This repository contains the code to reproduce the experiments of the paper:
NeuMiss networks: differential programming for supervised learning with missing values.
https://arxiv.org/abs/2007.01627
The file NeuMiss.yml indicates the packages required as well as the versions used in our experiments.
The methods used are implemented in the following files:
- neumannS0_mlp: the NeuMiss network.
- mlp: the feedforward neural network.
- estimators: the other methods used.
The files ground_truth and amputation contain the code for data simulation and the code for the Bayes predictors.
To reproduce the experiments, use:
python launch_simu_perf.py MCAR
python launch_simu_perf.py MAR_logistic
python launch_simu_perf.py gaussian_sm
python launch_simu_perf.py probit_sm
python launch_simu_depth_effect.py
python launch_simu_archi.py
These scripts save their results as csv files in the results foder.
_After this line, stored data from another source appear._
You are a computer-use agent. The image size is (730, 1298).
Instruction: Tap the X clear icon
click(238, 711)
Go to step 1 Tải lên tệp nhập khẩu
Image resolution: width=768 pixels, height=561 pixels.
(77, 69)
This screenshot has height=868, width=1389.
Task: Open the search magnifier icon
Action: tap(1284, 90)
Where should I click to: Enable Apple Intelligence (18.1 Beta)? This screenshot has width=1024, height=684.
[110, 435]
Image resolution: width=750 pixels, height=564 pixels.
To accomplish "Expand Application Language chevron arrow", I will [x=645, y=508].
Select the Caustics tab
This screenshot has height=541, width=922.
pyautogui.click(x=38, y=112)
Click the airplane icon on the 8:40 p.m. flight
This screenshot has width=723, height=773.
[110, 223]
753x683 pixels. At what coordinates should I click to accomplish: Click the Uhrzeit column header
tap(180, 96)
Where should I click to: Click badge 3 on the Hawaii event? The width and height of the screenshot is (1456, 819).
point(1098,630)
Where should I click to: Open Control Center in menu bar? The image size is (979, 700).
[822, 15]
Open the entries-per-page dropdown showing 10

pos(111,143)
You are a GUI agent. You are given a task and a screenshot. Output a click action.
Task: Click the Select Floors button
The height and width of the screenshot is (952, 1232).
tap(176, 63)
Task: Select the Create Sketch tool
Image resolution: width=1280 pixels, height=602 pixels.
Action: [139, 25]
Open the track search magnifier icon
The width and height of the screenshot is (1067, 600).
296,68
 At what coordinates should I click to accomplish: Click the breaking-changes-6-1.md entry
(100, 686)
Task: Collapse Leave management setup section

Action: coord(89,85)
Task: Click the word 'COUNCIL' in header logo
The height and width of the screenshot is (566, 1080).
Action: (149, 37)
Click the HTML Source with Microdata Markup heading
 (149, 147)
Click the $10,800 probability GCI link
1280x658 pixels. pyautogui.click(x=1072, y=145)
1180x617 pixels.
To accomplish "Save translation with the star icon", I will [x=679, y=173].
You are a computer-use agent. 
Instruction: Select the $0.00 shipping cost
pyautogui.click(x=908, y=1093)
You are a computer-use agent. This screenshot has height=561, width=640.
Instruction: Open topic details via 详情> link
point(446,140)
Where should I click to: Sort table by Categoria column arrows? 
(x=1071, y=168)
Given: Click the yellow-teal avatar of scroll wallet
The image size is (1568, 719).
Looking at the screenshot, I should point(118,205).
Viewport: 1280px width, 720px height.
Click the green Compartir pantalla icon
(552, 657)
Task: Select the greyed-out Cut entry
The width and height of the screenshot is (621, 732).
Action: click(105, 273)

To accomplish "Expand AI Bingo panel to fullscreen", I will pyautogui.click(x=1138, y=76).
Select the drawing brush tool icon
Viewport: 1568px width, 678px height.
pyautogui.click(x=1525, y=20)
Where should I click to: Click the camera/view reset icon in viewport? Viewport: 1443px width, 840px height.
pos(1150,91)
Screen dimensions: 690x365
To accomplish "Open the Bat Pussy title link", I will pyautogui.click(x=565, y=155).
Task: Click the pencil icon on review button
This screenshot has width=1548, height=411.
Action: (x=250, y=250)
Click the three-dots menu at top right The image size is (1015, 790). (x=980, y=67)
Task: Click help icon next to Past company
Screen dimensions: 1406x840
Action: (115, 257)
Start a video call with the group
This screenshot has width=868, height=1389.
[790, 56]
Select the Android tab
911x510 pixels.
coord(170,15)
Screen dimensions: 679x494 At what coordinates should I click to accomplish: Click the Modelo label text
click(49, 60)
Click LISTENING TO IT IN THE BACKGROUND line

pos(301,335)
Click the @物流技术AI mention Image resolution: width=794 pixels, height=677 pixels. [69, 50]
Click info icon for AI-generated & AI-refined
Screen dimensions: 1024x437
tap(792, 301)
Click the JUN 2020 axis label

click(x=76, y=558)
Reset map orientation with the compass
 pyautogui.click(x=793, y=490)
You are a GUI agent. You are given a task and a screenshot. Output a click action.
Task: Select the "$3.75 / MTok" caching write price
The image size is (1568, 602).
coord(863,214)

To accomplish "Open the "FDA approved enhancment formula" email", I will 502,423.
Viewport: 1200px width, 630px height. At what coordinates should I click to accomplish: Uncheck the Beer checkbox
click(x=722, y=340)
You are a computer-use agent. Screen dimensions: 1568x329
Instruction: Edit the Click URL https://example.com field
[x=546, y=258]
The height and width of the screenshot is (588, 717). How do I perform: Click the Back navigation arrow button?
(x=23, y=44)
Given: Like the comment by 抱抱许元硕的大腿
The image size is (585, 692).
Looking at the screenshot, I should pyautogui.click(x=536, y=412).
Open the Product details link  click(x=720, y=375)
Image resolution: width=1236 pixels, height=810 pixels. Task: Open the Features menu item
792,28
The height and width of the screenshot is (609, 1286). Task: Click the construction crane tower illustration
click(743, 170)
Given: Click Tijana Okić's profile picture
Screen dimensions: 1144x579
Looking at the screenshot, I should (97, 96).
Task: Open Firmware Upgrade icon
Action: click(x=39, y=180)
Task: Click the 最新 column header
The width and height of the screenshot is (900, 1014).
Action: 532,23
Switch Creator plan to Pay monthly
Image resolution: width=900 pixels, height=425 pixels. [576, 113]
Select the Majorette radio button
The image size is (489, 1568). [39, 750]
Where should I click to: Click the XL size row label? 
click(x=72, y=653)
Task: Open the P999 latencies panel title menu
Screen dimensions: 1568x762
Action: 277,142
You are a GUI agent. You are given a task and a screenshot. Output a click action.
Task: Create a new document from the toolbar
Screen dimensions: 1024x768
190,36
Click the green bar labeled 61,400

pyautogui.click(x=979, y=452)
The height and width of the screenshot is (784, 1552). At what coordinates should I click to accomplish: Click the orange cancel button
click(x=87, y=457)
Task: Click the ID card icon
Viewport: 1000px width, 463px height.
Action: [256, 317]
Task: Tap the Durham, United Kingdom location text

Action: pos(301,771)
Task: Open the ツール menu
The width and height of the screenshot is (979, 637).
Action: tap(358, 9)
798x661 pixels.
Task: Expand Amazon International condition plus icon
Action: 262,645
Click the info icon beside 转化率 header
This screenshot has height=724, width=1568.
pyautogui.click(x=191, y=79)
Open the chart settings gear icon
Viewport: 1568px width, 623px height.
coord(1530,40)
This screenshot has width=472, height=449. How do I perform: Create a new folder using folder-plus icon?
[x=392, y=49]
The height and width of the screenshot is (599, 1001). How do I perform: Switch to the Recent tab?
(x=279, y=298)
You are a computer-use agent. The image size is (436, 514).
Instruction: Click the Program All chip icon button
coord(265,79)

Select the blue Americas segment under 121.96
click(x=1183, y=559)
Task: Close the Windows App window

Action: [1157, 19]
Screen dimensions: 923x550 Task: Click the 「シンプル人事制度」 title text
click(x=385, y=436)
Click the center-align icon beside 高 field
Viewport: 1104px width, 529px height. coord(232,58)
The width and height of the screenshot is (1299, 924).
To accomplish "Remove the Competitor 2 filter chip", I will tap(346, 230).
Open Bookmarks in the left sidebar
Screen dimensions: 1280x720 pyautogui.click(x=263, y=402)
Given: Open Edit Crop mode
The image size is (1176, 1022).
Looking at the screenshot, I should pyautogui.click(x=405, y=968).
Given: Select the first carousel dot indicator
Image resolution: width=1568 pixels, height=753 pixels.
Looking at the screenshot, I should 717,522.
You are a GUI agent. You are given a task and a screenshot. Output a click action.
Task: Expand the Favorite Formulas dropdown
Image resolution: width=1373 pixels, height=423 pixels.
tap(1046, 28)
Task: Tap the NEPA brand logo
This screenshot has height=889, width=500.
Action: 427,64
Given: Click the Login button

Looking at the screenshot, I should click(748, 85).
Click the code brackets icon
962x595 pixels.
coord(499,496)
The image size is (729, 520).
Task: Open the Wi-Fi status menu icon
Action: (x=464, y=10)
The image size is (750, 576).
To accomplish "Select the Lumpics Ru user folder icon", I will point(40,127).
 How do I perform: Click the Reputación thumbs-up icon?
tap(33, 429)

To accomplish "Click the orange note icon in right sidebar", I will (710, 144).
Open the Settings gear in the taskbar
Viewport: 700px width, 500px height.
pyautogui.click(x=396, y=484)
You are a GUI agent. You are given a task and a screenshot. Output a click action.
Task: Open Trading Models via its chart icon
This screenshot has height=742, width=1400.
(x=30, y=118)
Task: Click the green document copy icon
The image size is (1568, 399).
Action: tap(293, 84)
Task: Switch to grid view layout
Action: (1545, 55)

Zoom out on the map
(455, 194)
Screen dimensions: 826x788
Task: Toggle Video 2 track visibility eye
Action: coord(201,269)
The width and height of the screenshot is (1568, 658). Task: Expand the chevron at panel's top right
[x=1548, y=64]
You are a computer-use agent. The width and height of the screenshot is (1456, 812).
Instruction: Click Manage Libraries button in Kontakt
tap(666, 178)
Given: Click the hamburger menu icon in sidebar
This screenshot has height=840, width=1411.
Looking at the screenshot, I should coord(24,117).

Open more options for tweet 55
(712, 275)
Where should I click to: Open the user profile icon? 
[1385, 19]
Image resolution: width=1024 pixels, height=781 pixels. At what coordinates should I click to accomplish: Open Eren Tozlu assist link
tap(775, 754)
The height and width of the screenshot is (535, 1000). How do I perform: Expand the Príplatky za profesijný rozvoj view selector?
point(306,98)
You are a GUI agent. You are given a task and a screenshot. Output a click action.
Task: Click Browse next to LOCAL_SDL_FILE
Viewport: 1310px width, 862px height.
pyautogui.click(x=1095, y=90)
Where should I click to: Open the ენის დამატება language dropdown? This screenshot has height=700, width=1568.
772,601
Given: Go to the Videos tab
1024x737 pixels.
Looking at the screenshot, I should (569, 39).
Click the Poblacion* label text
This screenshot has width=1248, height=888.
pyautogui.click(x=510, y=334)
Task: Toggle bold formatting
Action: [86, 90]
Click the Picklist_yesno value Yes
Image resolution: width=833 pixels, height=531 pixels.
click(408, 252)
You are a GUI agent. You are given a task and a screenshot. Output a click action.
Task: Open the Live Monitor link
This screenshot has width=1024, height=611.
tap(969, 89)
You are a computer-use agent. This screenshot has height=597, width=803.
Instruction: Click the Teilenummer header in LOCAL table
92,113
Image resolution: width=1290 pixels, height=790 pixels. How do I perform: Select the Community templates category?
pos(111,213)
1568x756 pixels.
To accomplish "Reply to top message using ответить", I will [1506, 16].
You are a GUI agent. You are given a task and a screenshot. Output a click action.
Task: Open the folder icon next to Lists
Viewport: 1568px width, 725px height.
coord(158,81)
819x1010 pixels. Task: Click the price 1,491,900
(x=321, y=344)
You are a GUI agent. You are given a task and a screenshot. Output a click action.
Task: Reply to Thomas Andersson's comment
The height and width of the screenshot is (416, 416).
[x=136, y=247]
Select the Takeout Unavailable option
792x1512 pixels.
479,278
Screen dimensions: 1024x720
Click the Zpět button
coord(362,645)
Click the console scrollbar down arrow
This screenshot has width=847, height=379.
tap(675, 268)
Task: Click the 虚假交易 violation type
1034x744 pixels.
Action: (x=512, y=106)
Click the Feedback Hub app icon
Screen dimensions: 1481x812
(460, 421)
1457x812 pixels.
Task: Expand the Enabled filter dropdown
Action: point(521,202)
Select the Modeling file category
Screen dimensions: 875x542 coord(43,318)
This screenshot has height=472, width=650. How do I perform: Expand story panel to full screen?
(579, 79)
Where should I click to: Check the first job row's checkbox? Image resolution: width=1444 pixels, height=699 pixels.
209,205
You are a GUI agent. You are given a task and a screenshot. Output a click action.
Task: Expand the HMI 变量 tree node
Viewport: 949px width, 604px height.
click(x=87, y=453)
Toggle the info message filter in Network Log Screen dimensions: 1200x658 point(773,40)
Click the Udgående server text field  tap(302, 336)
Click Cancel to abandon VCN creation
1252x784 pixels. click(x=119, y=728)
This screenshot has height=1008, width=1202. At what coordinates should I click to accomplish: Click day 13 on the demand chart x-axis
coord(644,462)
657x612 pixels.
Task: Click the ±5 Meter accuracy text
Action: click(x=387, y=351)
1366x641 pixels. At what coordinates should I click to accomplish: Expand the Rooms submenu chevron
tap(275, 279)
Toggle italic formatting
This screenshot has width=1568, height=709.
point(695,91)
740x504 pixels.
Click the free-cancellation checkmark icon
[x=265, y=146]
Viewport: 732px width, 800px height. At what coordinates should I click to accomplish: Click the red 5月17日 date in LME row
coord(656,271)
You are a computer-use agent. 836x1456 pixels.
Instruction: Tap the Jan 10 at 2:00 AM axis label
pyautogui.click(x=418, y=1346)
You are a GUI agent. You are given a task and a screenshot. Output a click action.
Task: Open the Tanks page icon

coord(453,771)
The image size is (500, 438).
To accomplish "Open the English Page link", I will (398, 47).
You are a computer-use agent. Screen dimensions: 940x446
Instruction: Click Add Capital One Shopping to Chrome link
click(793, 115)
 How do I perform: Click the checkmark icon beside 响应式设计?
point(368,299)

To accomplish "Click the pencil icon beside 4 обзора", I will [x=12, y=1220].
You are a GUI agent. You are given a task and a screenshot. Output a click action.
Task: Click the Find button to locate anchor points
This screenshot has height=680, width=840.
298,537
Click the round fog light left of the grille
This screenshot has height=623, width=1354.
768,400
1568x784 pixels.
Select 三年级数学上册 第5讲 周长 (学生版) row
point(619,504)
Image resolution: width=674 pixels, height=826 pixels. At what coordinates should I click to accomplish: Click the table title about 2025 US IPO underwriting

The plots can be obtained from these csv files by running the plots_xxx files.
All datasets are found in the datasets
folder.
diabetes.csv
: https://www.kaggle.com/mathchi/diabetes-data-set/version/1- Contains missing values
diabetes_complete.csv
: https://www.kaggle.com/homayoonkhadivi/ai-for-medical-prognosis-diabetes-datasets?select=y_data.csv- Complete dataset (no missing values)